Winslow Homer(1836−1910)


ウィンズロー・ホーマーはアメリカ絵画史上最も著名な画家として、またアメリカ水彩画の伝統を確立した人物として高く評価されています。とりわけホーマーの水彩画は自然と人間を生き生きと描き、今日に至るまでアメリカ水彩画を特徴付けるヒューマンなリアリズムを高度に展開しています。

少年時代のホーマーは、画家であった母親に絵の手ほどきを受け、20歳代にはニューヨークのナショナルアカデミーで学びました。南北戦争が始まると、北軍の従軍記者として戦地の様子をイラストレーションに描き、北部の新聞社に提供するようになりました。今でいえば、従軍カメラマンといった仕事です。30歳の頃パリに渡り、バルビゾン派の画風を吸収しながら、田園の風景を屋外で写生するスタイルを身に着けていきます。

ホーマーが水彩画を描くようになるのは37歳(1873)からです。

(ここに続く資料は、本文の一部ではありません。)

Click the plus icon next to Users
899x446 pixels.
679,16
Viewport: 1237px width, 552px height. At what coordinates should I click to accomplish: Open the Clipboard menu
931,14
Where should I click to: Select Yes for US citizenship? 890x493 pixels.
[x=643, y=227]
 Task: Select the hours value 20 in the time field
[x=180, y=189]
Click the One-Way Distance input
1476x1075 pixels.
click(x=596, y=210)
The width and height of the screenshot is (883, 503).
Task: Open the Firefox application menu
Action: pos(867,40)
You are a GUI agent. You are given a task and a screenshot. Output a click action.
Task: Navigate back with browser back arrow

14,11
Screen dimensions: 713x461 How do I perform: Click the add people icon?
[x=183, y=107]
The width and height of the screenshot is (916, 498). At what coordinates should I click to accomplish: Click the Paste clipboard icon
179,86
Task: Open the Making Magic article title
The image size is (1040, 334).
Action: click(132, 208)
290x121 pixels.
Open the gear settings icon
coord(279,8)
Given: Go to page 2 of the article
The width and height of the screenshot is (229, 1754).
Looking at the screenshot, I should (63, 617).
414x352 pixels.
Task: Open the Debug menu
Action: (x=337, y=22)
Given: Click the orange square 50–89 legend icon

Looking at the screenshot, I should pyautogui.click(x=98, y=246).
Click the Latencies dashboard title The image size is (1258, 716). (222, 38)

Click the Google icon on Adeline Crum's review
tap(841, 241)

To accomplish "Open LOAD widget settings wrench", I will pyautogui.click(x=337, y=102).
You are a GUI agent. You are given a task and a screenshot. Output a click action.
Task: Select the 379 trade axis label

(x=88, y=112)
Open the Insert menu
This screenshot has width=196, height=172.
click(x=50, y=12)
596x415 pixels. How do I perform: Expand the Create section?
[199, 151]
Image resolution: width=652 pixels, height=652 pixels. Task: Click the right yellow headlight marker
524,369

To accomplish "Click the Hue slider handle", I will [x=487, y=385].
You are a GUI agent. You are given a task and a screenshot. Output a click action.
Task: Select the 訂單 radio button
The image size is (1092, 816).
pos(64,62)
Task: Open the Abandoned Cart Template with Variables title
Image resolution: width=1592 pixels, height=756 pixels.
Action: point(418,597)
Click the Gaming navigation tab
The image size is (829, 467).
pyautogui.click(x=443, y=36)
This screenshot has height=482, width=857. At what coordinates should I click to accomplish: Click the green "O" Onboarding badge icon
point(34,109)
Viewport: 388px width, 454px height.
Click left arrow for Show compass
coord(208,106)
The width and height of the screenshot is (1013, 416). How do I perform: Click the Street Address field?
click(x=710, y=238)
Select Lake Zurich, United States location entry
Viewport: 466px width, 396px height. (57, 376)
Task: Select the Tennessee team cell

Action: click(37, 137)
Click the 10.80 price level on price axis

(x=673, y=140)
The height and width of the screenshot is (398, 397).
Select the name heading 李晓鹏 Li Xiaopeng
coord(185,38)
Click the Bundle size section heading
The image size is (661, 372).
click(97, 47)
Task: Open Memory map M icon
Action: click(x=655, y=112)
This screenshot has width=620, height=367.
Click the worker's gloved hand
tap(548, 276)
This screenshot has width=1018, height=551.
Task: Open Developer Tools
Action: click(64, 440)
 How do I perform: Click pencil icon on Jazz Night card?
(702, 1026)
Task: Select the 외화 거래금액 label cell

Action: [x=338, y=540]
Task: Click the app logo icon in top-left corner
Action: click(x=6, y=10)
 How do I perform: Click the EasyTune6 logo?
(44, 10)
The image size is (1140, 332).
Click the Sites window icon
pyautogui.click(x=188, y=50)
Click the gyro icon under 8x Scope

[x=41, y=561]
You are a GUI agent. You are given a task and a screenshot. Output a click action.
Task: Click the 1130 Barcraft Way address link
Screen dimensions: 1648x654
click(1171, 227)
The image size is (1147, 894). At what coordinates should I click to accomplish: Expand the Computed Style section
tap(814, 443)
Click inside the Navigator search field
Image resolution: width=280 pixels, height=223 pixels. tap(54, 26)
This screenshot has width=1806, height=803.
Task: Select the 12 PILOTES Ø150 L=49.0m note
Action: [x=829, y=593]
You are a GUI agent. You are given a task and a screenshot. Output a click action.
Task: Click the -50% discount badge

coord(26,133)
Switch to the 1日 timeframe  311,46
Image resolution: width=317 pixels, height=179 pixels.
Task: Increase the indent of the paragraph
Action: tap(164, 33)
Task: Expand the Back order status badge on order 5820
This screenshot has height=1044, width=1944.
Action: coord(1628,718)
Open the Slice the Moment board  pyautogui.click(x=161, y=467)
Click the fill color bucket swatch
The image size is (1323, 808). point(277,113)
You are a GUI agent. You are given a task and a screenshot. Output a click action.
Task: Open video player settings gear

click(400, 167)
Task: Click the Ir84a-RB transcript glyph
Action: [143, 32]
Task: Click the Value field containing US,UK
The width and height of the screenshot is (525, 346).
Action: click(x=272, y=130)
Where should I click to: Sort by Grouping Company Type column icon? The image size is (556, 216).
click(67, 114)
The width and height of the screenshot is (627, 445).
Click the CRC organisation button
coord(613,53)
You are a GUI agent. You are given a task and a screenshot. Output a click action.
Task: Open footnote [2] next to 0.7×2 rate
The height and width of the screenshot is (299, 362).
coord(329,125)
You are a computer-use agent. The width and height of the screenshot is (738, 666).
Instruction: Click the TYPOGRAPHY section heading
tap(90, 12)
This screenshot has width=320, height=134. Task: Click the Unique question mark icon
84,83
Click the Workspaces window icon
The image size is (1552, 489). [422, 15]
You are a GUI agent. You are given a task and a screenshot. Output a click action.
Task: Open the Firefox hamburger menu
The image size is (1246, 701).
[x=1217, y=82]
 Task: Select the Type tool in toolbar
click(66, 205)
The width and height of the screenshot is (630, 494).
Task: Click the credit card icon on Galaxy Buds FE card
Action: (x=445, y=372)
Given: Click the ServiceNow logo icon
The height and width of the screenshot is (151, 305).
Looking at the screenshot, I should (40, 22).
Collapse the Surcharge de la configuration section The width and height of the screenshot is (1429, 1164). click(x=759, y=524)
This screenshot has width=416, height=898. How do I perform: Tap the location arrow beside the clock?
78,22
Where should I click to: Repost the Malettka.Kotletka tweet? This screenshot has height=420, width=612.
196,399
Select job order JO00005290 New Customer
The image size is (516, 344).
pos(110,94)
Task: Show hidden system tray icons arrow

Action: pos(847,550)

すでに油彩画家としての名声を確立していた彼ですが、その頃アメリカ水彩画家協会が設立され、水彩画が人びとに広く受け入れられていくのを見て、その可能性にかけたのだといわれています。初期の作品は主にニューイングランドの自然を描いた風景画でした。


          

ホーマーは1881年から2年間イギリスノーサンバーランドの漁村カラーコーツに滞在して、漁村をモチーフにした水彩画を描き続けました。カラーコーツ作品といわれる150作からなる作品群です。上の絵はその一つ、「猟師の娘たち」(33×49cm)です
ホーマー前半期の代表作ともいうべきもので、自然の中にたくましく生きる人びとの姿が力強く描かれています。


          

カラーコーツ作品を特徴付けるのは、くっきりとした輪郭、省略による単純化、強い明暗対比といったもので、ホーマー以前の水彩画の伝統を踏まえたものです。顔料も最小限におさえられており、多くは、イェローオーカー、バーントシェンナ、ライトレッド、プラッシャンブルーのみで描かれています。


          

1885年、ホーマーはフロリダ、キューバへ旅行しますが、これが転機となって、彼の絵に大きな変化が生じます。カリブ海の明るい光が彼の絵に影響を及ぼしたのです。画面が全体に明るくなり、透明感が増しました。

上は「バミューダの浜」(1899、35×54cm)という絵です。単純な構図の中にダイナミックに描かれた自然は、後の時代のホッパーに大きな影響を与えました。

          
          

これもやはり、カリブ海の自然を描いたものです。カラーコーツ時代のものに比べ、画風の変化が読み取れます。


          

カリブ海で確立した手法を用いて、ホーマーはアディロンダックの自然を描き続けました。上は「ブルーボート」(1892,39×55cm)。明るい画面の中に、雄大な自然と人びとの姿が生き生きと描かれています。




ホーマーの作品の大きなテーマに野生動物があります。動物画は今日でもアメリカ水彩画のメインジャンルとなっていますが、ホーマーはその偉大な先駆者でもあるのです。